* [Texto citado]:
↓↓↓

Esta nota, la última que compartió con LU12 AM680 y La Opinión Austral en enero, cobra hoy un valor incalculable, como un eco final de su profunda conexión con el archipiélago austral, un testimonio vívido de su vida entrelazada con el reclamo soberano y la memoria de sus hermanos caídos.

Fernando, cabo y jefe de grupo de morteros en el conflicto de 1982, había completado su tercer viaje a las islas, una travesía que siempre encaró con la misma devoción que un peregrino hacia un santuario. Lo acompañó su pareja, Mariana Fernández, docente de la escuela 78, con quien ya había compartido la experiencia en 2015.

Su misión, más allá del reencuentro con el paisaje que marcó a fuego su juventud, fue una sentida búsqueda: hallar el sitio exacto donde José Honorio Ortega, un héroe de Malvinas, entregó su vida por la Patria. Este peregrinaje no era menor para Alturria; era, según sus propias palabras, “como ir a San Lorenzo y ver el lugar donde estuvo San Martín, muere Cabral, una cosa así. Es y es el lugar donde murió nuestro héroe. Y para mí es muy importante” había dicho en enero de este año a los micrófonos de LU12 AM680 y La Opinión Austral, en una entrevista que se encuentra disponible en las redes sociales y en laopiniónaustral.com.ar.

↑↑↑

* [Filas sin procesar]:
↓↓↓

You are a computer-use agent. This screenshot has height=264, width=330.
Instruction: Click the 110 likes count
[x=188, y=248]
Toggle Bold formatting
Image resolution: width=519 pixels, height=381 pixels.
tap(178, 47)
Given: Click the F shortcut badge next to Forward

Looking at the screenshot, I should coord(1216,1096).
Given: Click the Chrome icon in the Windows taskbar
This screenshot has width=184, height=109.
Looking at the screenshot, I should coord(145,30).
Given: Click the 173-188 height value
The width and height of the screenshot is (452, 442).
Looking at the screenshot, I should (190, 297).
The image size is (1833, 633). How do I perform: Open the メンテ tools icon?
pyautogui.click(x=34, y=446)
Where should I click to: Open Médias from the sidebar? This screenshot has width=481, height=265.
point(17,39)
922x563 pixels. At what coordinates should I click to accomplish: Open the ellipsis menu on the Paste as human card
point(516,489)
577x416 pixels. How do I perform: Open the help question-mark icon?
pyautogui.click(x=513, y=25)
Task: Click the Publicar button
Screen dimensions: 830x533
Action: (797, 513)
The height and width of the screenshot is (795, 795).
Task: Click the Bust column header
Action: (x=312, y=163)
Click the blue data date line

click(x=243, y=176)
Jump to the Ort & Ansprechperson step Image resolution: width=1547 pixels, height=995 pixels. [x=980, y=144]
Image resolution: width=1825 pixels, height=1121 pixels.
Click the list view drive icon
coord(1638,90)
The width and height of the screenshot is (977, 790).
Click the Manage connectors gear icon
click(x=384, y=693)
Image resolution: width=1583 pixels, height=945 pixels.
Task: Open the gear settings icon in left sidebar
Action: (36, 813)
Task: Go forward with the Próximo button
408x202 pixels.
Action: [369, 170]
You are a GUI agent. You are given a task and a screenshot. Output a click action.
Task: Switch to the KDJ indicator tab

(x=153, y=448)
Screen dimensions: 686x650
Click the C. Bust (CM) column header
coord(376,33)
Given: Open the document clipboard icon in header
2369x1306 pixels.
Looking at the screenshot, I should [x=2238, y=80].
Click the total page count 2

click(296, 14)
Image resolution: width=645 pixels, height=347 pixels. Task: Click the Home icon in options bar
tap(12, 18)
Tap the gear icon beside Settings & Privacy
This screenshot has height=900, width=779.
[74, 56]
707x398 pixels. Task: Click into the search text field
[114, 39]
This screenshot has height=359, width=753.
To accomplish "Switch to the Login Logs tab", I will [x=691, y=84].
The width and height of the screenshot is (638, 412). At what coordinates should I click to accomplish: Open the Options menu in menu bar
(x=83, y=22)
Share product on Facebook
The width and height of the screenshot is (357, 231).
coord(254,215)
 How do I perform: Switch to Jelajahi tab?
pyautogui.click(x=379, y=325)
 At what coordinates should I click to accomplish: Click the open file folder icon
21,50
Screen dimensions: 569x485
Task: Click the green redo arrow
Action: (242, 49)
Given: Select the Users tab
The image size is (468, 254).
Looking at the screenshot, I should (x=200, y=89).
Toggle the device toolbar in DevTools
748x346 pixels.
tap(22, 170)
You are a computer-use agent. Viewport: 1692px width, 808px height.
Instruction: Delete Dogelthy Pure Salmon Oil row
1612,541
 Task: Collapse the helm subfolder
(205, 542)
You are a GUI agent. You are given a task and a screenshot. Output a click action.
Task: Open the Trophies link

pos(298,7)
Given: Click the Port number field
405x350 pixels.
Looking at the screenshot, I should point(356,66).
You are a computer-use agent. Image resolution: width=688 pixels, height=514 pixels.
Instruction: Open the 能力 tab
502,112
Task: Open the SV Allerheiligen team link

↑↑↑

* [Tareas propuestas]:
(1) Cita del texto sobre el veterano de Malvinas el fragmento que va desde "Esta nota, la" hasta "experiencia en 2015.", ambos incluidos.
(2) Prosigue el texto sobre el viaje del veterano a Malvinas a partir de su última oración.
Las filas no hacen falta para resolver nada de lo que se pide.

* [Respuestas]:
(1)
Esta nota, la última que compartió con LU12 AM680 y La Opinión Austral en enero, cobra hoy un valor incalculable, como un eco final de su profunda conexión con el archipiélago austral, un testimonio vívido de su vida entrelazada con el reclamo soberano y la memoria de sus hermanos caídos.

Fernando, cabo y jefe de grupo de morteros en el conflicto de 1982, había completado su tercer viaje a las islas, una travesía que siempre encaró con la misma devoción que un peregrino hacia un santuario. Lo acompañó su pareja, Mariana Fernández, docente de la escuela 78, con quien ya había compartido la experiencia en 2015.

(2)
El relato de Alturria sobre la Pradera del Ganso no era solo el de un testigo, sino el de un partícipe que, aunque en otro punto, vivió el mismo fragor de la batalla. Con dolorosa precisión, reconstruyó aquellos días. El 27 de mayo de 1982, el “infierno” se desató con un bombardeo incesante: “Si no eran los barcos, eran los la artillería de campaña. Si no era el artillería de campaña, eran los aviones” comentó recordando como pasaban esas horas junto a los que él ahora comentaba que eran los “centinelas eternos”.

Al amanecer del 28, el ataque terrestre se lanzó y el combate se extendió “todo el día, todo el 28, hasta toda la noche”. En Pradera del Ganso, un terreno desolado donde “no hay nada que te cubra“, solo los pozos zorro ofrecían refugio. En ese escenario de brutalidad, José Honorio Ortega, acompañando al jefe de sección Gómez Centurión, recibió la orden de un contraataque.

Tras un breve y fallido parlamento con una patrulla inglesa, donde se exigió la rendición, el combate se reanudó. Fue entonces cuando, en medio del fuego cruzado y según el testimonio de Gómez Centurión, un disparo destinado a él impactó en el rostro de José Honorio. Fernando Alturria fue parte del equipo que dos días después, con un compromiso inquebrantable, levantó todos los cuerpos del campo de combate, asegurando que ninguno quedara atrás. José Honorio Ortega descansa hoy en la tumba 17 de la fila 2 del cementerio de Darwin.

A sus 19 años, recién egresado de la escuela de oficiales, Fernando enfrentó la guerra con una madurez forzada. Como jefe de un grupo de morteros que nunca recibieron su armamento pesado –quedó en el continente–, se convirtió en líder de un grupo de tiradores. Su principal objetivo, el que llevó “al hombro”, era decirle “a todos que no se muera ninguno” recordaba el veterano en enero de este año.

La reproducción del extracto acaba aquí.